There's a yelp of frustration from the yard, as Guy tries to hang the blanket and the second post teeters. She watches him stand back and consider, then shoulder the shovel once more. And then before she can say no, Eliza May has scampered out the kitchen door for a closer look at the proceedings. Guy won't like it, Mary Rebecca thinks, but he's learning to be more tolerant of his little sister these days.
As she slices, Mary Rebecca allows herself to muse awhile. Another letter has come from sister-in-law Alice Mason this week. She and Scott have settled in Akron, where he works as a carpenter and they've done well enough to buy their own home on Bluff Street. Again she's written about the marvels of city life -- streetlights, electric streetcars, even telephones. Her latest news is circus performer Achille Philion, who is captivating the city with daring balancing acts performed in bright red tights and golden spangles. But that's not the real news. What's got Alice excited is the steam-powered horseless carriage Phillion has built. You can't go ten feet in this town, Alice boasts, without seeing signs of progress with a capital P!
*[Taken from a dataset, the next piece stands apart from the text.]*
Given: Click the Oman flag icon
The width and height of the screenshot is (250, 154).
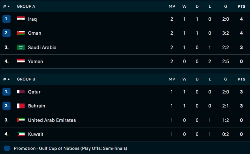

Suddenly tired, Mary Rebecca rests herself on the stool, taking in the smoke-smudged walls, the churn that needs fixing, the stove that needs blacking again, the scarred wood planks under her feet. Maybe it’s time to talk to Lorenzo again about moving to Akron, where there are proper schools, and steady jobs to be had.
We’re lumbering for a lumberman
It’s on a cold and frosty morn
You may talk about your parties,
Now winter it is over;
 Center of the World, Ohio is located in a rural area of eastern Ohio in Braceville Township, Trumbull County where two main roads intersect. The Mahoning River, where Guy learned to fish, runs through the Township, as does the railroad line.
 There is only one cemetery in Braceville now, and it's a few miles from the intersection still known as Center of the World. The graveyard that scared Mary Rebecca likely no longer exists.